Artwork Data

Title

Spel en zekerheid

Artist

Lidi Buma - van Mourik Broekman

Year

1955

Material

brons

Artwork Location

Address

Stadhoudersplantsoen, Den Haag

City district

Scheveningen

GPS data

52.086911097165, 4.2790780638931 View on map

Artwork Description

Text

Three children playing in the water, their mother watching from the shore. This image inspires confidence, and that is precisely what the commissioner of this sculpture group was after. In the mid-1950s, the insurance company De Eerste Nederlandsche in The Hague, the forerunner of Ennia and later Aegon, moved into its new headquarters on Churchillplein. In front of the main entrance there was a majestic pond. The bronze sculpture group that sculptor Lidi Buma - van Mourik Broekman commissioned from the insurer was placed in the pond. The protective mother obviously represents the insurance company.

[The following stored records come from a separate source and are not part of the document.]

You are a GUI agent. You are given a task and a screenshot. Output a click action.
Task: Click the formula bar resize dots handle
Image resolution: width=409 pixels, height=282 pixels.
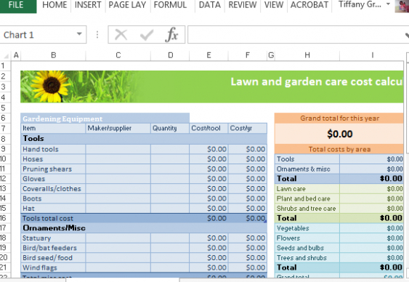pos(97,35)
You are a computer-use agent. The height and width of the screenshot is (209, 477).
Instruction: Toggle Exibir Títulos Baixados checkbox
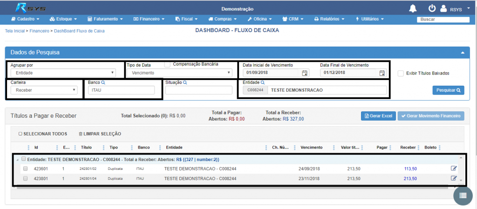(x=401, y=73)
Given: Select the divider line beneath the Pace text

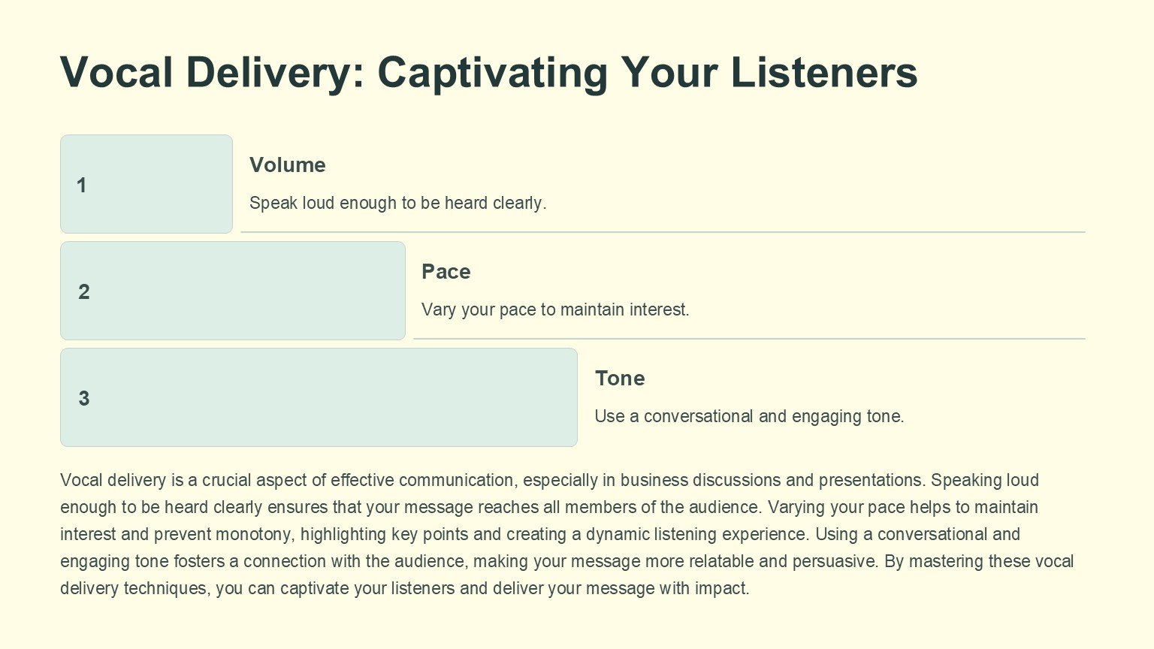Looking at the screenshot, I should [x=749, y=339].
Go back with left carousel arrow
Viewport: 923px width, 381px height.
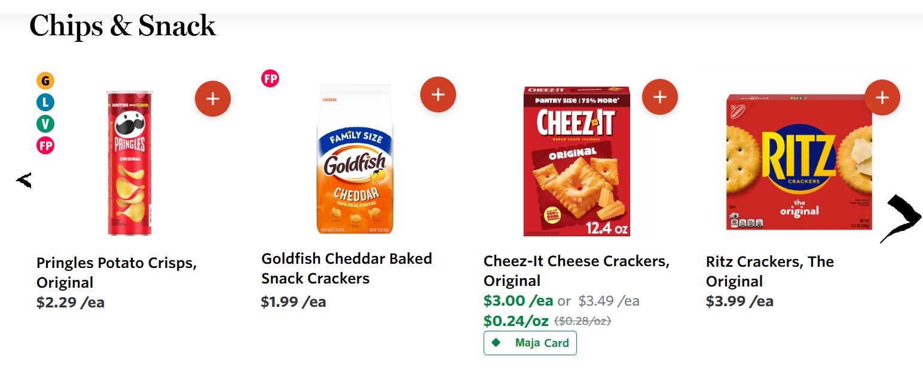click(x=24, y=180)
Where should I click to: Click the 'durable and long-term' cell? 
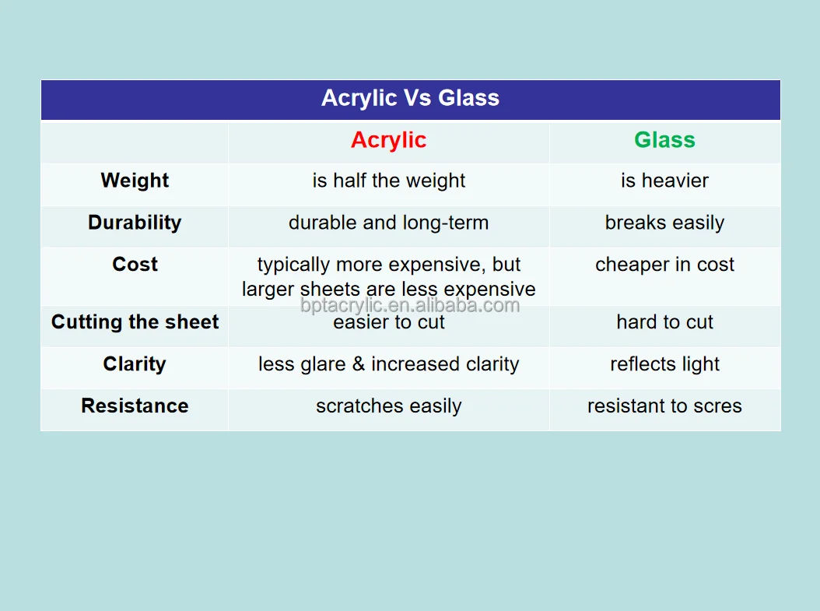[388, 223]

Each of the four figures looks lively and natural. In her sculptures, Buma - van Mourik Broekman builds on the naturalistic tradition. Their pose is as if she has frozen a moment from their play. Although this sculptor usually made sculptures and portraits of individual people, her lessons in architecture at Delft University of Technology and her assistantship with Albert Termote undoubtedly gave her a good insight into larger spatial works. This is clearly reflected in this sculpture group. Even though the mother and the group of children stand far apart, they tangibly form a whole.

After Aegon's departure, the building housed the Yugoslavia Tribunal and the sculpture group in the pond had to make way for a work by Auke de Vries. The Playing children and their mother were given a place on the side of the building. Behind a security fence. In this cramped, awkward location, they did not come into their own. In 2010, this changed. The owner Aegon donated the sculpture group to the municipality of The Hague, which sought a suitable new location for it. That became the pond in the Stadhoudersplantsoen near the Valeriusstraat. There the children play their game in the water again. Their mother stands on the shore, as always, watching.